Fitting 3 folds for each of 400 candidates, totalling 1200 fits


In [52]:
#Printing the best hyperparameters
print('The best hyper parameters are: \n',gridrf.best_params_)

The best hyper parameters are: 
 {'max_depth': 5, 'max_features': 10, 'min_samples_leaf': 2, 'min_samples_split': 100}


3) Fitting RandomForest with best Hyper parameters

In [53]:
#Fitting the decision tree model with the best hyper parameters obtained through GridSearchCV
rf2 = DecisionTreeClassifier(criterion='gini',splitter='random',max_depth=5, min_samples_leaf=2,min_samples_split=5, max_features=5)
rf2.fit(x_train,y_train)
pred_tree1 = rf2.predict(x_test)

In [54]:
#Checking different metrics for decision tree model after tuning the hyperparameters
print('Checking different metrics for decision tree model after tuning the hyperparameters:\n')
print("Training accuracy: ",rf2.score(x_train,y_train))
acc_score = accuracy_score(y_test, pred_tree1)
print('Testing accuracy: ',acc_score)

Checking different metrics for decision tree model after tuning the hyperparameters:

Training accuracy:  0.6053464650017587
Testing accuracy:  0.5783429040196882


**Evaluasi**

**Decision Tree** sebelum hyperparameters Kita dapat melihat bahwa akurasi pelatihan Decision Tree adalah 0.7460429124164615 (74%). Saat menyesuaikan model yang sama untuk menguji data, akurasi turun menjadi sekitar 0.38474159146841674 (38%). Hal ini membuktikan bahwa model akan menghasilkan hasil yang berbeda untuk sampel yang berbeda. Lalu, hyperparameters Ketika menerapkan algoritma GridSearchCV ke model yang digunakan untuk memilih hyperparameter terbaik, terlihat bahwa akurasi pelatihan sekitar 0.6315511783327471 (63%) dan akurasi pengujian sekitar 0.6222313371616078 (62%). 
Hal ini membuktikan bahwa penyetelan hyperparameters mengurangi akurasi pelatihan dan juga mengurangi overfitting di Decision Tree.
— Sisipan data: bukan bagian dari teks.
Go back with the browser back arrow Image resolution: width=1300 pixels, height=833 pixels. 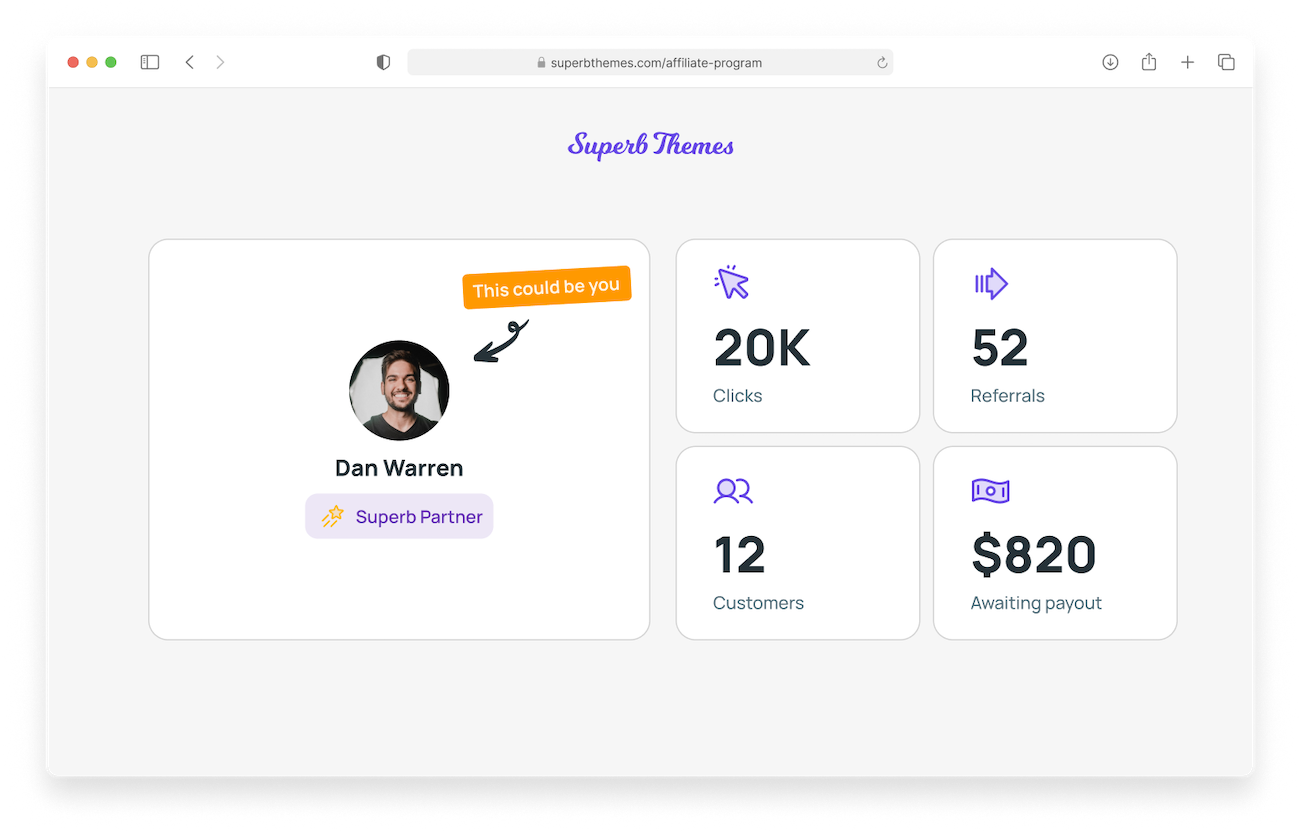pyautogui.click(x=189, y=62)
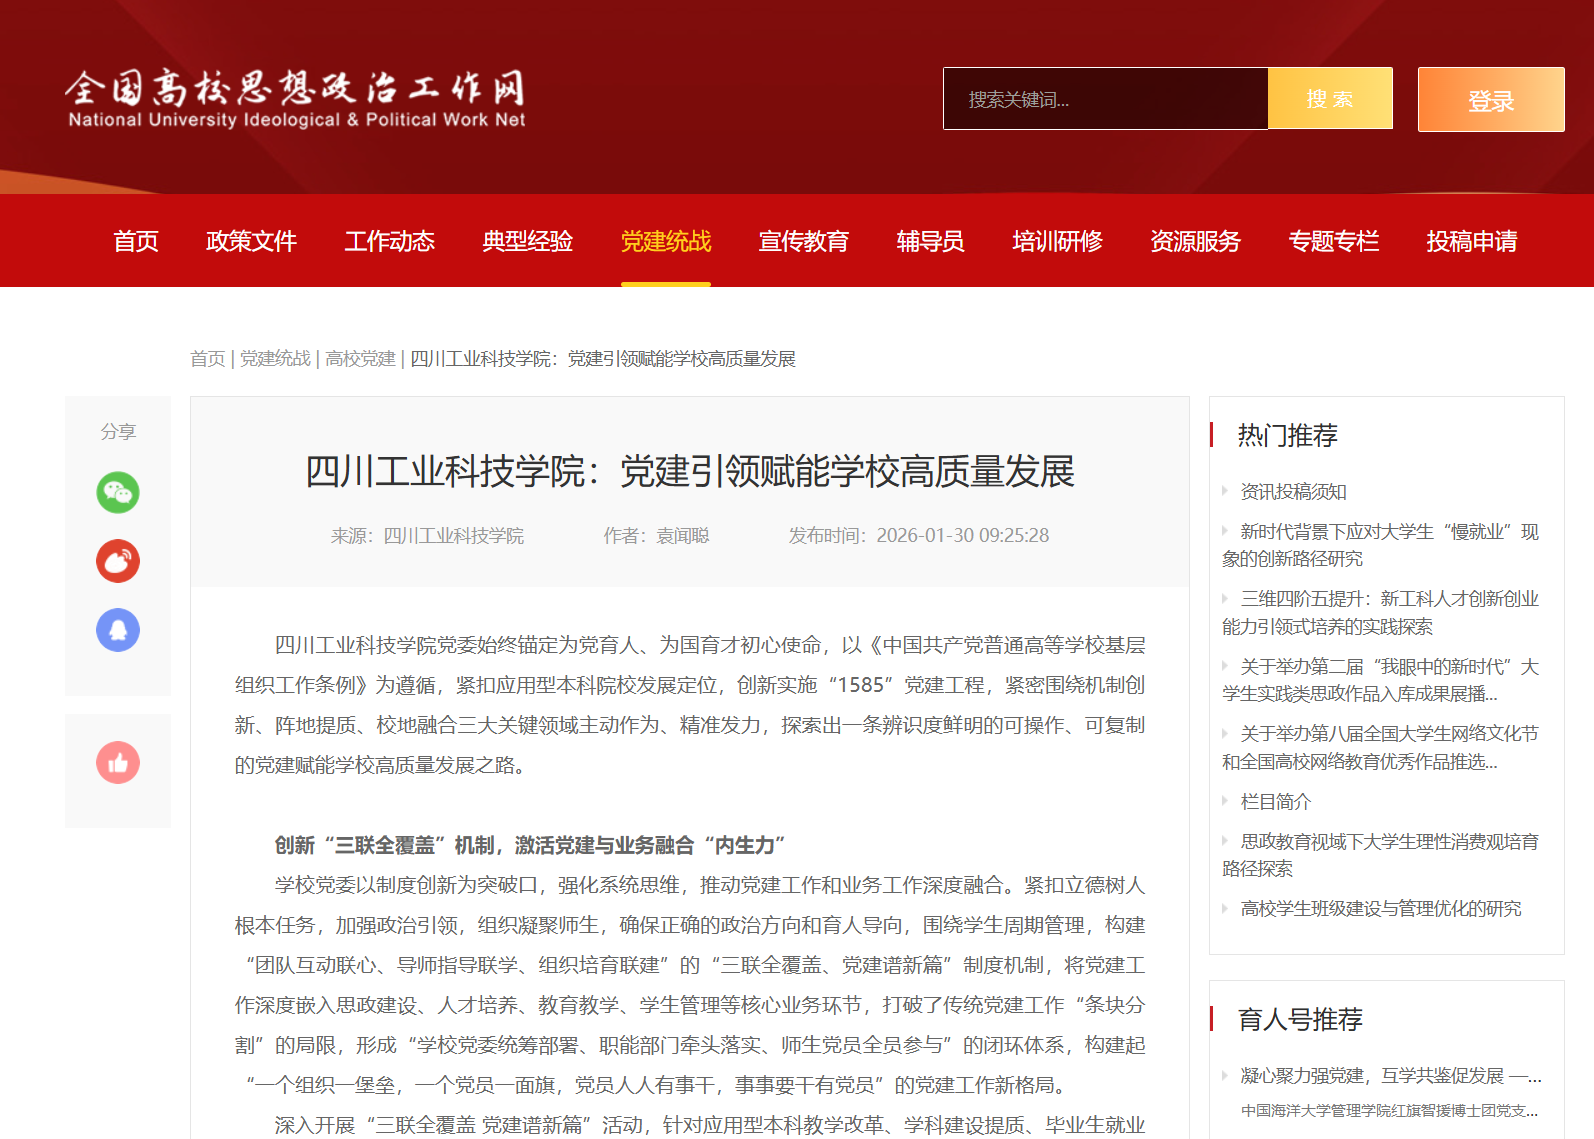Open the 辅导员 navigation item

(x=930, y=241)
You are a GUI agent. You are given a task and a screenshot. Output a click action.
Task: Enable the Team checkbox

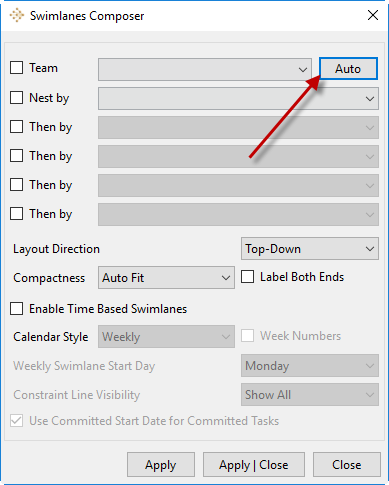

**Random Forest** sebelum hyperparameters Kita dapat melihat bahwa akurasi pelatihan Random Forest adalah 0.7460429124164615 (74%). Saat menyesuaikan model yang sama untuk menguji data, akurasi turun menjadi sekitar 0.38474159146841674 (38%). Sesudah hyperparameters Ketika menerapkan algoritma GridSearchCV ke model yang digunakan untuk memilih hyperparameter terbaik, terlihat bahwa akurasi pelatihan sekitar 0.6021807949349279 (60%) dan akurasi pengujian sekitar 0.5955701394585726 (59%). Hal itu membuktikan bahwa penyetelan hyperparameters mengurangi akurasi pelatihan, itu juga mengurangi overfitting di Random Forest.